Daniel Spector

Learning to Learn

The more that I try to wrap my head around loops, variables and conditions the more I realize that coding is an art. Most people have assumed that the advent of the computer age would usher in a new era where robot-speak would be the norm and people would be shunned for their creative expressions.

In my experience, it is just the opposite. Learning to code has been one of the most eye-opening experiences of my life because I’ve never considered how much we rely on understood social norms when communicating. When we our friend a simple question, there is so much meaning that’s understood by both parties which we take for granted. Chris Pine in his classic book “Learn to Program” points this out perfectly when he asking a friend to make a peanut butter & jelly sandwich. Even if your friend has never stepped into a kitchen before, its really simple to instruct someone to make you a sandwich. Computers are not like that at all. You can instruct your friend to “spread the peanut butter” but if you tried that with a computer you would get an error. Why? Because what does spread mean? Spread with what? How to spread? Where does the peanut butter go? All of these simple understood norms go away when you’re dealing with a computer.
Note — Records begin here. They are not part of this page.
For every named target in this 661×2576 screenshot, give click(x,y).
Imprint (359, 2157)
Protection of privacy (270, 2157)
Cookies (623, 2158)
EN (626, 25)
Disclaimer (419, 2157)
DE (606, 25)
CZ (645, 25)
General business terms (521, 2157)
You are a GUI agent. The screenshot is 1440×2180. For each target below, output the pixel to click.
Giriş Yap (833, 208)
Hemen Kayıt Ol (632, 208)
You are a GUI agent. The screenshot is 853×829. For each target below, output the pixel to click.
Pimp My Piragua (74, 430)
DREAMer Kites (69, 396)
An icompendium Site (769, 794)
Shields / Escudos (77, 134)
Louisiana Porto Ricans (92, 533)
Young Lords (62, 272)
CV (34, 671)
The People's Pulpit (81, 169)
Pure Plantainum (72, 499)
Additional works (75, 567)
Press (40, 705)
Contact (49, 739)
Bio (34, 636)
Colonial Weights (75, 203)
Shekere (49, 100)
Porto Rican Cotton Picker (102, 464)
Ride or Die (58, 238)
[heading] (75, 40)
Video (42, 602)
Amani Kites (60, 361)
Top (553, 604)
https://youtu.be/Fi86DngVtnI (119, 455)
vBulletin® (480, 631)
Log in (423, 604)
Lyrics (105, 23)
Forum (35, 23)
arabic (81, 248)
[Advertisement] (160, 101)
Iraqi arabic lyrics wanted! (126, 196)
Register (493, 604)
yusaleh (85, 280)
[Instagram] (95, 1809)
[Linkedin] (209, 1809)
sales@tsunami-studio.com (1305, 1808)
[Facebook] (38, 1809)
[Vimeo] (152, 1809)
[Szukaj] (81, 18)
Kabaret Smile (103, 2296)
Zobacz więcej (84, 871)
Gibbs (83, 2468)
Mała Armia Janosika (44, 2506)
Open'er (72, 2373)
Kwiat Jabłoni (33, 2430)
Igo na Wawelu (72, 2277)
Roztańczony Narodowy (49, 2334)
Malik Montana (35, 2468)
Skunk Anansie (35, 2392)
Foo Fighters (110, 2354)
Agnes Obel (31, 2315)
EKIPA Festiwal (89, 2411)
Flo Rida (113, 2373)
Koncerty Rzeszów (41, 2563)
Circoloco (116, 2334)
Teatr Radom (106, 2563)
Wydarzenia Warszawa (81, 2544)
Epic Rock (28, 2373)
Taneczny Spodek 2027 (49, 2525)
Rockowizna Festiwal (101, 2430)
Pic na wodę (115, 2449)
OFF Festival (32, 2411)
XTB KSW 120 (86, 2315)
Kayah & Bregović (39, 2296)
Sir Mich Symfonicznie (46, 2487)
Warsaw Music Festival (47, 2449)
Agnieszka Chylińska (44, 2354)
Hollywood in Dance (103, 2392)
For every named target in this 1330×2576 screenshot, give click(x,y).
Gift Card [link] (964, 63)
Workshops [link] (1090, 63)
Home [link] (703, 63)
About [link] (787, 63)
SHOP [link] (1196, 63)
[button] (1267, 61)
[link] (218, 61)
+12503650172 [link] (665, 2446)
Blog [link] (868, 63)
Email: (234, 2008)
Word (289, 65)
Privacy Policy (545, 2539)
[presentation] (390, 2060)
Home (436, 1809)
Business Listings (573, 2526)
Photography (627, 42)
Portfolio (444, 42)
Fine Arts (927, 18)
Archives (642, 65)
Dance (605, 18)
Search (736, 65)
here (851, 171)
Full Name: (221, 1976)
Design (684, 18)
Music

This is why the most difficult and challenging part of learning to program is learning how to express yourself. When learning your first language, you’re learning to learn. Once you can express yourself in the way that a computer understands, it doesn’t really matter all that much when you have to use curly braces, awkward syntax or parentheses. Those can be learned and most experienced programmers can pick up a new language quickly because they understand the fundamentals of speaking to a computer. I’m hoping that my time at the Flatiron School allows me to learn to learn.